Directorial Eye of the Tiger: Rocky IV: Rocky vs. Drago amounts to a substantial re-edit of the nuts and bolts of the picture; it’s not an extended cut, considering it’s only two minutes longer than the film’s original runtime. But within those confines, a lot’s changed — some 40 minutes of footage from the 1985 cut are removed, with 42 minutes of material distributed throughout the movie.
The sound mix is given a robust Dolby ATMOS remaster, and the restored footage looks as crisp and sharp as ever. Even the score has undergone some radical changes, Stallone inserting various cues from the other Rocky films as replacement for the original score. (Don’t worry, John Cafferty & The Beaver Brown Band’s “Heart’s on Fire” is still here to get your blood pumping during the iconic joint training montage in the Russian tundra).
But more than that, Rocky vs.

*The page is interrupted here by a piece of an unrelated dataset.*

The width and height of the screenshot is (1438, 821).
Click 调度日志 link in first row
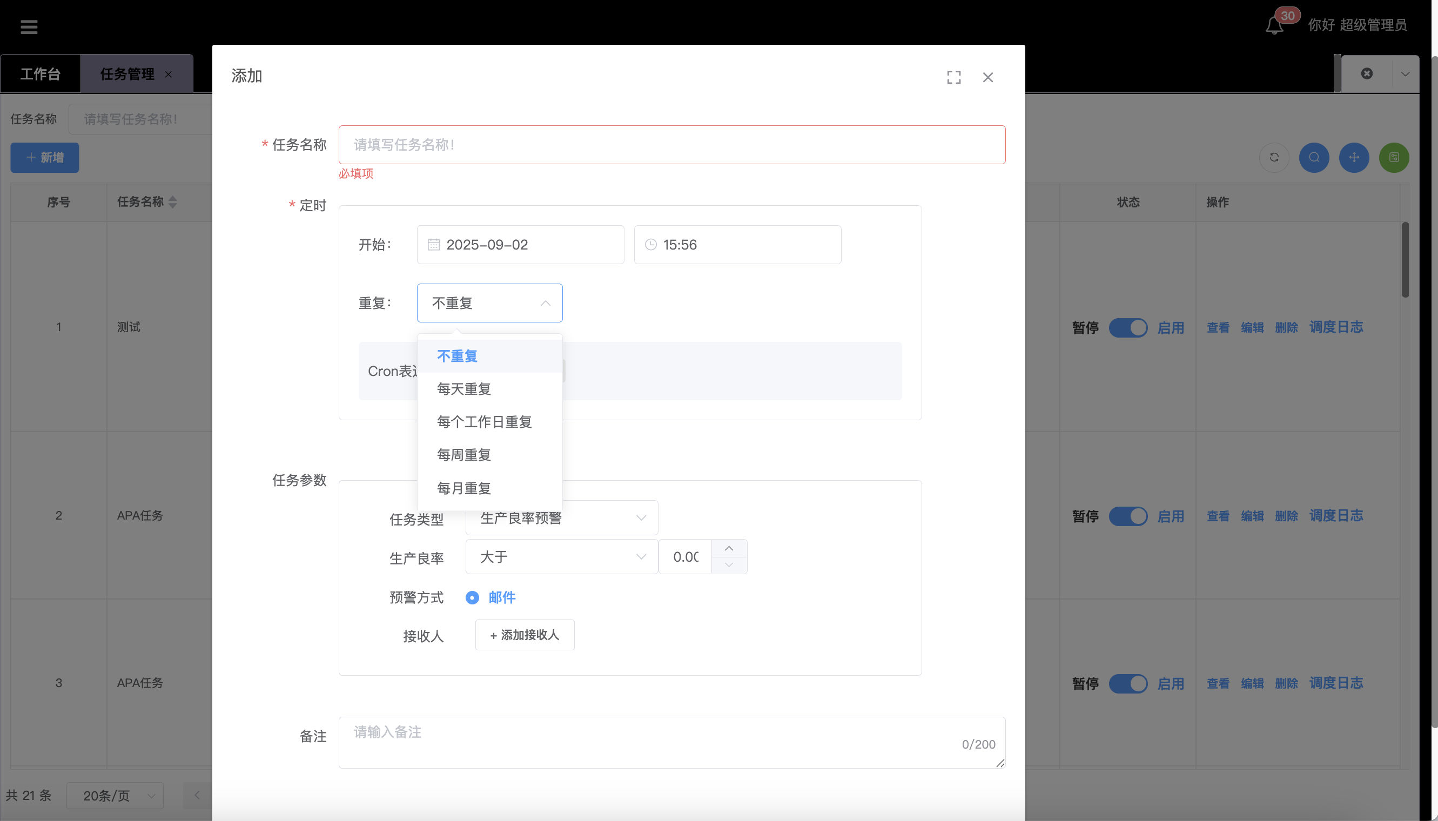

Drago feels slightly more grounded than its corny 1985 equivalent, more directly tied to the masculine melodrama of the first three Rockys. Sly places greater emphasis in the first half on Rocky and Apollo’s close friendship, seeming less like a blustering superman than a vulnerable man who’s concerned about his friend and mentor’s hubris. Even Drago, for his part, gets little glimmers of character in the new edit that he didn’t otherwise; there are a host of little glances and gestures that cement him as an unknowing tool for the Soviet propaganda machine.
Stallone even recuts the entrance to the Apollo fight to view it from his perspective, placing the garish James Brown “Living in America” number (and Apollo’s star-spangled getup) in its proper, alienating context. With every choice, great or small, Stallone seems determined to look back on this moment as an older, more trusting filmmaker and cut the movie he would cut now — without all the youthful impatience and brick-thick ’80s cheese.